Why Landlords Remortgage From Shawbrook Bank
There are several reasons buy-to-let investors look to move away from Shawbrook Bank:
- Costly SVR reversion — Shawbrook's standard variable rate for BTL products can sit between 8% and 9%, which significantly erodes rental income
- Simplified portfolio — if you have sold some properties or restructured your holdings, your borrowing profile may now suit a mainstream BTL lender with sharper rates
- Improved property value — rising house prices can reduce your loan-to-value ratio, unlocking access to better rate tiers with other lenders
- Changing tax landscape — the phased reduction of mortgage interest tax relief means every fraction of a percentage point on your rate has a greater impact on profitability
Shawbrook may have been the ideal fit when your portfolio was more complex. As your situation changes, so should your lending arrangements.
Shawbrook Bank BTL Rates and SVR
Shawbrook's buy-to-let rates are positioned to reflect the specialist nature of their underwriting.

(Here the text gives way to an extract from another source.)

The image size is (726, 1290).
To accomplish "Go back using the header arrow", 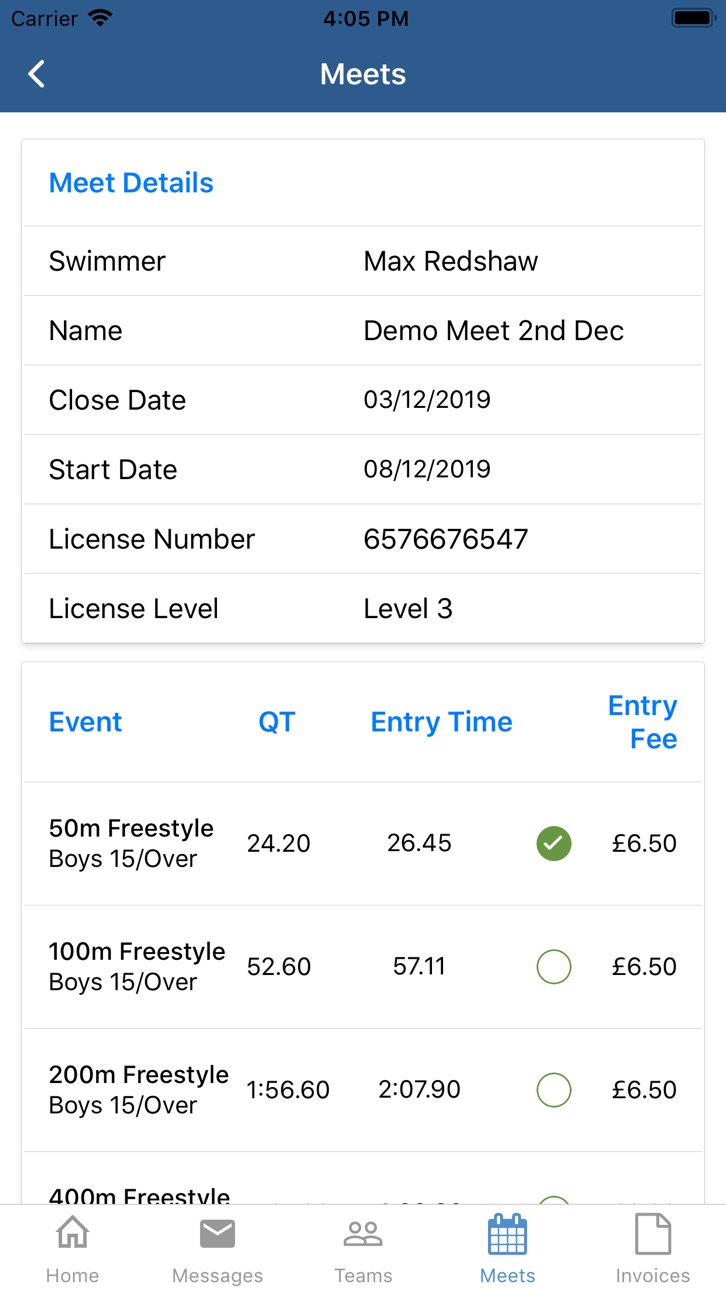I will [x=37, y=74].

Their initial fixed rate products typically carry a premium of 1% to 2% over mainstream BTL lenders, while their SVR can reach around 8.5% to 9%.
For a landlord with a £250,000 interest-only BTL mortgage, the difference between Shawbrook's SVR at 8.5% and a competitive fixed rate of 5% from another lender amounts to roughly £730 per month. Over a five-year term, that represents more than £43,000 in additional interest costs.
Even landlords who require specialist underwriting due to portfolio size or property type may find that other specialist BTL lenders offer more competitive pricing than Shawbrook's revert rate.